Your answer is the lines from the one that has "This screenshot has height=265, width=441." through the last line of the records below, retyped exactly and alone.

--------------------

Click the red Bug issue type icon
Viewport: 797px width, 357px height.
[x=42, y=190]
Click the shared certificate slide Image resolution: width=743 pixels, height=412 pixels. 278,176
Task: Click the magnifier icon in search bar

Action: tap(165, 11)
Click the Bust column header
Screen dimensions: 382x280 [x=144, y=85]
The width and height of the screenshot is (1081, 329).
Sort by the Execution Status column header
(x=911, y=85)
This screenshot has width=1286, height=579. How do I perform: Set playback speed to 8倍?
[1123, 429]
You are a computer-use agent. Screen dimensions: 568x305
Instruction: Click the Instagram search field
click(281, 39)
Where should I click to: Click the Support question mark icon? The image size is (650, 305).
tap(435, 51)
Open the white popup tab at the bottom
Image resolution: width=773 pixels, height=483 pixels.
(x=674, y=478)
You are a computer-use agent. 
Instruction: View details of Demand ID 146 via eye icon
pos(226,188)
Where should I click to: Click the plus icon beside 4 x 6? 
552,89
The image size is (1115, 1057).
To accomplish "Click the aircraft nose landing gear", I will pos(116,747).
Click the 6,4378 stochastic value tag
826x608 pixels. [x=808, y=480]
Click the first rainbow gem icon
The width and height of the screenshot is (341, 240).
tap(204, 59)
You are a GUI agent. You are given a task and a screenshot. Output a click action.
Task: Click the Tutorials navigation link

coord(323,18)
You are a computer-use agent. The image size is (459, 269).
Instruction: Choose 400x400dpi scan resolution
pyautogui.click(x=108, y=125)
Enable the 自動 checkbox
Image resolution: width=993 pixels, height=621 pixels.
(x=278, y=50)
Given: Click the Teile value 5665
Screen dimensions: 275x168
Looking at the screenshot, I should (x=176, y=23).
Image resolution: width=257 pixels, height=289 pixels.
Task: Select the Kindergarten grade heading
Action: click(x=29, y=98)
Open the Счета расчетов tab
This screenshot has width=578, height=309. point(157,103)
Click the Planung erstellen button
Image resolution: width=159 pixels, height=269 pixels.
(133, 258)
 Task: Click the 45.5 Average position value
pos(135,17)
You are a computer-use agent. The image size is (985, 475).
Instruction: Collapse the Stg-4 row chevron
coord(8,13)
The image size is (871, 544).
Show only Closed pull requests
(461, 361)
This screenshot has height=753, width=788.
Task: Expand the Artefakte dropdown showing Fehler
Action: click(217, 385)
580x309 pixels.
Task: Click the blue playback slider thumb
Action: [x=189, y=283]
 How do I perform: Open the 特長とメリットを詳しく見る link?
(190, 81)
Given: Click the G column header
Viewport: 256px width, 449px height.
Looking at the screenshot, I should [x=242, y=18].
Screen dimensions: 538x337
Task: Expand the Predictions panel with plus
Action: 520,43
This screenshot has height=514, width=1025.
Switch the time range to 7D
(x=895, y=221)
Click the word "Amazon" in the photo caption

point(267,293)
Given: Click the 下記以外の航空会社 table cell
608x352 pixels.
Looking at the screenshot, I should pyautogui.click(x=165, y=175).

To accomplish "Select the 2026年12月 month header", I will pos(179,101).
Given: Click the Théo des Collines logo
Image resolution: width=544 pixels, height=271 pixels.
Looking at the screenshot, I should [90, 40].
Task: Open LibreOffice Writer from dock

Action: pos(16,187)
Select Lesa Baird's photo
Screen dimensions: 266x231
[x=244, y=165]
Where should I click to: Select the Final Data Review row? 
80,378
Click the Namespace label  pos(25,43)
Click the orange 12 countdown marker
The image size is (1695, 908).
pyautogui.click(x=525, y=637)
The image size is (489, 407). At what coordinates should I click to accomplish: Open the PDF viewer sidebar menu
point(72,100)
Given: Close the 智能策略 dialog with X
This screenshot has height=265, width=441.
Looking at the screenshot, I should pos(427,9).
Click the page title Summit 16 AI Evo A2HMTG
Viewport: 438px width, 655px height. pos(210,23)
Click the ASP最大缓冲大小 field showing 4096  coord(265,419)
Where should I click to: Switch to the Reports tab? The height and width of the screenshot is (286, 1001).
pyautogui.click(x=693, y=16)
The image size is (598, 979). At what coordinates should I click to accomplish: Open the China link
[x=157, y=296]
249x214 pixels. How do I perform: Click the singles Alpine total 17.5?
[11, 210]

--------------------

> _Response area_:
This screenshot has height=265, width=441.
Looking at the screenshot, I should pos(427,9).
Click the page title Summit 16 AI Evo A2HMTG
Viewport: 438px width, 655px height. pos(210,23)
Click the ASP最大缓冲大小 field showing 4096  coord(265,419)
Where should I click to: Switch to the Reports tab? The height and width of the screenshot is (286, 1001).
pyautogui.click(x=693, y=16)
The image size is (598, 979). At what coordinates should I click to accomplish: Open the China link
[x=157, y=296]
249x214 pixels. How do I perform: Click the singles Alpine total 17.5?
[11, 210]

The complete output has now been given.